- About this task: From the data, return each line holding the word "will".

##### Provided information #####

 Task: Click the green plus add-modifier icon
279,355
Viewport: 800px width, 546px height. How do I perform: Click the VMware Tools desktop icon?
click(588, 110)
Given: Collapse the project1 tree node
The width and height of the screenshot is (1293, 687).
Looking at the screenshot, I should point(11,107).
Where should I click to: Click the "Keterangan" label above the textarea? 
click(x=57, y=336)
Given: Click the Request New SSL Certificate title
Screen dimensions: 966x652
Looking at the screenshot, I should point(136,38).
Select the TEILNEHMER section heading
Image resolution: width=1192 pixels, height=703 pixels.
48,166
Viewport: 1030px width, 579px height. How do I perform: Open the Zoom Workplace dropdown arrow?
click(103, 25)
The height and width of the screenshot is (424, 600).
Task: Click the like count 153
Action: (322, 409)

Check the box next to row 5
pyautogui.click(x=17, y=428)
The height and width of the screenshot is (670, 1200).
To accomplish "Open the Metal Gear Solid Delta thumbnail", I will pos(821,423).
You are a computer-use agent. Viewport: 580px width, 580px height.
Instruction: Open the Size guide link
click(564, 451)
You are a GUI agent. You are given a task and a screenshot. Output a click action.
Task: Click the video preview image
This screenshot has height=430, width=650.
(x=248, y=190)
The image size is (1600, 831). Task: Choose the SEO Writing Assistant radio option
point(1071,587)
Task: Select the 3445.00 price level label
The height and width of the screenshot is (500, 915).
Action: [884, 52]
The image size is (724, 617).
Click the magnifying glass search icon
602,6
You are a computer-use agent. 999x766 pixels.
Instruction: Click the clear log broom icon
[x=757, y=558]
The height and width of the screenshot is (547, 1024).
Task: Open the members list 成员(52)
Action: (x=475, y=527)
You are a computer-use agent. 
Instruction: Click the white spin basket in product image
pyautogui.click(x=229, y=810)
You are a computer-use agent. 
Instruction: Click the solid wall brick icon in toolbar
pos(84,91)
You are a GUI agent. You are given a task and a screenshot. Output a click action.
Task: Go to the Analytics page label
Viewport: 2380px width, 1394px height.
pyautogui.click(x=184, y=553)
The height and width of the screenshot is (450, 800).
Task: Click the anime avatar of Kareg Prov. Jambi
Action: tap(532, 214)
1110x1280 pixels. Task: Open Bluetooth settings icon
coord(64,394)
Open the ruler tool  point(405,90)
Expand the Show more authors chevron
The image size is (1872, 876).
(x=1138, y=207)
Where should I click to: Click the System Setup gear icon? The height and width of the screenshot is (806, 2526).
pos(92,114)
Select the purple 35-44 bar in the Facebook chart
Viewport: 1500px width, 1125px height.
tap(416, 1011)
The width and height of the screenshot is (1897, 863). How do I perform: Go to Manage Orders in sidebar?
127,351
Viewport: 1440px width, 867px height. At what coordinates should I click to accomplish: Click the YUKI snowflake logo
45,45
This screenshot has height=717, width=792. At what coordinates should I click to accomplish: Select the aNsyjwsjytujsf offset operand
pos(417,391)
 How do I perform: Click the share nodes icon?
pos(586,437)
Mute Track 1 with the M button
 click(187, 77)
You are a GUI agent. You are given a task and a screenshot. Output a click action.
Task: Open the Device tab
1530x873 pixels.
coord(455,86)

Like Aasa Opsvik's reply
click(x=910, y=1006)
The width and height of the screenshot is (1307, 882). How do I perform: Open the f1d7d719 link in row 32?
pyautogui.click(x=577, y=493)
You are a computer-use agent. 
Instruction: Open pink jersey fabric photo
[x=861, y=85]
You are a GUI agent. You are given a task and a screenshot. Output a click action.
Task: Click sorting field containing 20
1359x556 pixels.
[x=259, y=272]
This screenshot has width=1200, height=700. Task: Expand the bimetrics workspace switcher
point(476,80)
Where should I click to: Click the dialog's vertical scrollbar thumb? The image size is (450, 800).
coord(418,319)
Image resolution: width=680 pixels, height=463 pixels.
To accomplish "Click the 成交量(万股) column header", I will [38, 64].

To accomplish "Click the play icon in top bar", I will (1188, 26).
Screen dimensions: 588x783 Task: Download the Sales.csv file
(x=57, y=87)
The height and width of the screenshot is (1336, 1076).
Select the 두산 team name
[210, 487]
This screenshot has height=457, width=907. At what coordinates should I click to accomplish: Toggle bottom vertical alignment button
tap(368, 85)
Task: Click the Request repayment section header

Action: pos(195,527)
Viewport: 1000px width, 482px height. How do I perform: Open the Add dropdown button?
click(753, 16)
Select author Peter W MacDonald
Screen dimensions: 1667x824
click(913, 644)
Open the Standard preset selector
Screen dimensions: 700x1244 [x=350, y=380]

#####

- Your solution:
To accomplish "Open the Metal Gear Solid Delta thumbnail", I will pos(821,423).
To accomplish "Click the 成交量(万股) column header", I will [38, 64].
To accomplish "Click the play icon in top bar", I will (1188, 26).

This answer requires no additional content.